In stage K, the computing device 220 outputs the utterance 238 through a speaker or another type of audio output device. The user 208 hears the utterance 238 and because the utterance 238 is in the same synthesized voice 228 as the utterance 226, the user 208 is unaware that another party is participating in the conversation. The user 208 may respond to the utterance 238 by speaking a new utterance. The operator 204 may continue to monitor the conversation to ensure that the automated agent 206 is able to seamlessly take over the conversation. If necessary, the operator 204 can continue to speak with the user 208 through the speech to speech conversion server 216 for the remainder of the conversation or for a portion of the remaining conversation. During the conversation, the user 208 may be under the impression that the user 208 is speaking to the same real person.
In more detail and in stage A, the caller 308, Alice, initiates a telephone call with the callee 304, Bob. The computing device 310 indicates that the computing device 310 is receiving an incoming call by outputting a notification 311. Instead of a telephone call, the caller 308 may initiate a voice communication over an alternate type of communication channel such as VOIP or similar type of voice communication. The caller 308 may initiate the telephone call from computing device 318. The computing device 310 of the callee 304 indicates that the callee 304 is receiving a telephone call. The computing device 310 may give the callee 304 the option of answering the telephone call directly, ignoring the telephone call, sending the telephone call to voicemail, or initiating call screening.
In stage B, the callee 304 initiates the call screening option. Upon selection of the call screening option, the computing device 310 initiates communication with the speech to speech conversion server 312. The computing device 310 indicates that the computing device 310 will send the speech to speech conversion server 312 audio data for conversion to another voice.
In stage C, the callee 304 speaks utterance 314. The computing device 310 detects the utterance 314 through a microphone or another type of audio input device and processes the audio data using an audio subsystem. The audio subsystem may include the microphone, an analog to digital converter, a buffer, and various other audio filters. The microphone may be configured to detect sounds in the surrounding area such as speech, e.g., the utterance 314. The analog to digital converter may be configured to sample the audio data detected by the microphone. The buffer may store the sampled audio data for processing by the computing device 310 or for transmission by the computing device 310. In some implementations, the audio subsystem may be continuously active or may be active during times when the computing device 310 is expecting to receive audio such as during a telephone call. In this case, the microphone may be detect audio in response to the initiation of the call screening option. The analog to digital converter may be constantly sampling the detected audio data during the telephone call. The buffer may store the latest sampled audio data such as the last ten seconds of sound. The computing device 310 may provide the sampled and filtered audio data 302 of the utterance 314 to the speech to speech conversion server 312 in stage D.
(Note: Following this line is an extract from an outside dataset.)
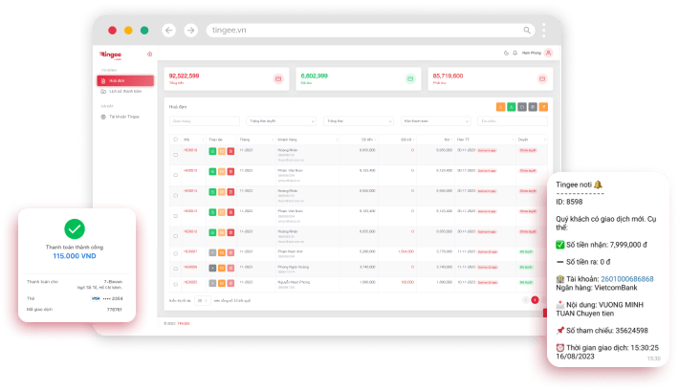The width and height of the screenshot is (679, 391).
Task: Click the red delete icon in first invoice row
Action: tap(230, 151)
The speech to speech conversion server 312 receives the audio data 302 of the utterance 314 spoken by the callee 304 from the computing device 310. In some implementations, the computing device 310 provides instructions to the speech to speech conversion server 312 to convert the audio data 302 of the utterance 314 spoken by the callee 304 to an utterance spoken in a different voice. In some implementations, the computing device 310 provides instructions for where the speech to speech conversion server 312 should send the audio data 306 of the synthesized utterance 316 spoken in the different voice. For example, the computing device 310 may provide a phone number or a device identifier for computing device 318 and instructions to transmit the audio data 306 of the synthesized utterance 316 spoken in the different voice. In some implementations, the computing device 310 may provide instructions to the speech to speech conversion server 312 to transmit the audio data 306 of the synthesized utterance 316 spoken in the different voice back to the computing device 310 so that the computing device can transmit the audio data 306 of the synthesized utterance 316 spoken in the different voice to the computing device 318.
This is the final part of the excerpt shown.